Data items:

*** Block opens ***

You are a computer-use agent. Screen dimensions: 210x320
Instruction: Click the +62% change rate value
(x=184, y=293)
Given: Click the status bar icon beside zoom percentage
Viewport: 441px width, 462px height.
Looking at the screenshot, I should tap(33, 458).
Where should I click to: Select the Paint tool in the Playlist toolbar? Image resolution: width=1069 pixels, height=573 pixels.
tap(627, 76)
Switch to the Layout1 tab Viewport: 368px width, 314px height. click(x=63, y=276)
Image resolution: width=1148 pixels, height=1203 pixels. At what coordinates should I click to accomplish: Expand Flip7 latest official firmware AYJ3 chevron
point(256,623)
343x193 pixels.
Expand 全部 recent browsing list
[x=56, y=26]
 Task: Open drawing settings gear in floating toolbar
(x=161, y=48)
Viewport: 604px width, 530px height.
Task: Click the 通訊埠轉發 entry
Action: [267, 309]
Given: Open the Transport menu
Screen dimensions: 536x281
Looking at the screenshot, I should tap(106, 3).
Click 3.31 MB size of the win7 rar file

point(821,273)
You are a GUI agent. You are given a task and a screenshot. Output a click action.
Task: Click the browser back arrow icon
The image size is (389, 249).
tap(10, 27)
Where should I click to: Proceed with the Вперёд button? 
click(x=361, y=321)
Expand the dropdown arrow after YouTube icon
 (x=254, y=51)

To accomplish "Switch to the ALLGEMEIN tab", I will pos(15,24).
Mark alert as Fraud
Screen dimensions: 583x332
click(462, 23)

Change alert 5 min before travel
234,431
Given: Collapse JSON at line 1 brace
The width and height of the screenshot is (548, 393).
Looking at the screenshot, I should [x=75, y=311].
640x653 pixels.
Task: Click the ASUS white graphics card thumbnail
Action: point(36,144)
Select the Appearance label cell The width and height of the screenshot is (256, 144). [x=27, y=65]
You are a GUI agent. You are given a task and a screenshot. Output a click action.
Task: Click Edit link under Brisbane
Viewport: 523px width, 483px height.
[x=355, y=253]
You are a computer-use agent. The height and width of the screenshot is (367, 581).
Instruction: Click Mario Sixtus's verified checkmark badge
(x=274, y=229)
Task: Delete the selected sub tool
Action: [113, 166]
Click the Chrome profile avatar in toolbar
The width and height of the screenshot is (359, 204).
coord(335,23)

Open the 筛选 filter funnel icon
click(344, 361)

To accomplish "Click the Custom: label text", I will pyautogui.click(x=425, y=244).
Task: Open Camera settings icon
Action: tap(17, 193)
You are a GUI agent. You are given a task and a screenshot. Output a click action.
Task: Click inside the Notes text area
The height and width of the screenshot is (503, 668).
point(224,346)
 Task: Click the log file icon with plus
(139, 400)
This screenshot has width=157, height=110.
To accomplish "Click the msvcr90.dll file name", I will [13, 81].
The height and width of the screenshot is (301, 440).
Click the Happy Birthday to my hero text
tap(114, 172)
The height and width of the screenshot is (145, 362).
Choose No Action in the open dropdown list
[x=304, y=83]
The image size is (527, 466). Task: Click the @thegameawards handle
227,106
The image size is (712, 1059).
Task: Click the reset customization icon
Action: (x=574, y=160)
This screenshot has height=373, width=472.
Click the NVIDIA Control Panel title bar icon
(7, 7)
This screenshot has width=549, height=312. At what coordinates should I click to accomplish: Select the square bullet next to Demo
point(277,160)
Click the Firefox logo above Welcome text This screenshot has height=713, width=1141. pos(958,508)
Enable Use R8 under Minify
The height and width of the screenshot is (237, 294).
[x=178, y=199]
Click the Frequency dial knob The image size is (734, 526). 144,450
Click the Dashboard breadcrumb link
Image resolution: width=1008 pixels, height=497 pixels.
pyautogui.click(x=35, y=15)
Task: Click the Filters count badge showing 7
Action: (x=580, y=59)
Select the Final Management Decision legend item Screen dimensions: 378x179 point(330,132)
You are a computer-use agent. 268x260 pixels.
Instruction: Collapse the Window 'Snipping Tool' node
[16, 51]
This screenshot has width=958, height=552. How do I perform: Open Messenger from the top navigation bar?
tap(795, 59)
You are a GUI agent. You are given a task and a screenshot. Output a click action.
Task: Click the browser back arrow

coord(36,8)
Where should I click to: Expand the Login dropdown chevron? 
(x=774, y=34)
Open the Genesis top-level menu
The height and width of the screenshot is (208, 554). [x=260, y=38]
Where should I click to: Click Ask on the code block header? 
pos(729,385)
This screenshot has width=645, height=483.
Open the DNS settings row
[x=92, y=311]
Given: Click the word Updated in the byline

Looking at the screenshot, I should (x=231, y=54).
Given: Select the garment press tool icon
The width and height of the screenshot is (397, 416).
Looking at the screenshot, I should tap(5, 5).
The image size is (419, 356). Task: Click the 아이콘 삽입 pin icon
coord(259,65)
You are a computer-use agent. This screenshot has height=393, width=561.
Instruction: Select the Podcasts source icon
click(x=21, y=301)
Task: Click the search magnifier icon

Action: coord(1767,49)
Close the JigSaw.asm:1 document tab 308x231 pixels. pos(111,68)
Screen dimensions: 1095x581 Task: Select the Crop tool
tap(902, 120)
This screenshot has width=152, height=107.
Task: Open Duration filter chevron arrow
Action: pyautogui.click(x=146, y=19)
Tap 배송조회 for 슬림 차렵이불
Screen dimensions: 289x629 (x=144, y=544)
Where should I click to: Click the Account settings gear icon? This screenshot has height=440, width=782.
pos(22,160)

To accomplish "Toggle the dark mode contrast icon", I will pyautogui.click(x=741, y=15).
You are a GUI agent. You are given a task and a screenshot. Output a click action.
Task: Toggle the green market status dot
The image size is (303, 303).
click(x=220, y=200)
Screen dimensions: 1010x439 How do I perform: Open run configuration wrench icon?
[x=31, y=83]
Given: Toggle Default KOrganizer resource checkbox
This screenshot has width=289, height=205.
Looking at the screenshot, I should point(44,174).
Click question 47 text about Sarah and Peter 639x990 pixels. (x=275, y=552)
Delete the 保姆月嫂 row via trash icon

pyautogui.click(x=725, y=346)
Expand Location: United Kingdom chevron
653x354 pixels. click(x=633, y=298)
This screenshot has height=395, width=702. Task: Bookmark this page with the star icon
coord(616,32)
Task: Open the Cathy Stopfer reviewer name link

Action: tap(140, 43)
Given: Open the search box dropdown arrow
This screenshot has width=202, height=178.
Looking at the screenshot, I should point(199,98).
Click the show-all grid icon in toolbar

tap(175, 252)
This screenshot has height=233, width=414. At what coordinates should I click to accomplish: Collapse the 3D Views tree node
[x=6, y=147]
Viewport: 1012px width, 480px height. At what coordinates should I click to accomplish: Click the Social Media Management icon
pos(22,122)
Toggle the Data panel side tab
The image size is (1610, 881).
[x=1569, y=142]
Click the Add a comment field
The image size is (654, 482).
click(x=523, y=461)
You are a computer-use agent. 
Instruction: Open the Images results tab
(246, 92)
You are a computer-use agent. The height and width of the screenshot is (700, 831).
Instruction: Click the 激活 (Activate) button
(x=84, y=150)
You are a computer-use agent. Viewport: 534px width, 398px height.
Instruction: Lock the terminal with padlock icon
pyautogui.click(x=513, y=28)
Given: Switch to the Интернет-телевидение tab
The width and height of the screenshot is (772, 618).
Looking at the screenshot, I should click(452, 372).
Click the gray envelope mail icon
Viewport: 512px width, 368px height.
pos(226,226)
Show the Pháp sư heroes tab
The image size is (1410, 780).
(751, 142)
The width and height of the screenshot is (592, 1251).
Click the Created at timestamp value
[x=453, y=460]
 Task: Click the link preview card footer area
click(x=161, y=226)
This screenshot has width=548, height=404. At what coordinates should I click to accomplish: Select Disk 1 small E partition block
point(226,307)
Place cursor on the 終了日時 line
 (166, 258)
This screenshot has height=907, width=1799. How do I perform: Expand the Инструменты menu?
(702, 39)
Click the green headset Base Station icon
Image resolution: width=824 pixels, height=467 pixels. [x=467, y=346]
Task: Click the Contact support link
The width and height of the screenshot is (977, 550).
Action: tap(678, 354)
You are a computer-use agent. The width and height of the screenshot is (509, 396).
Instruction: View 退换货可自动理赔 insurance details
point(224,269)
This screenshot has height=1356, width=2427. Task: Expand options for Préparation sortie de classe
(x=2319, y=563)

*** Block closes ***

• _ACTIVITY_
Up to and including the line with "Given: Click the status", output each line of the entries above exactly, starting from the first.

• _OUTPUT FOR THIS EXERCISE_
You are a computer-use agent. Screen dimensions: 210x320
Instruction: Click the +62% change rate value
(x=184, y=293)
Given: Click the status bar icon beside zoom percentage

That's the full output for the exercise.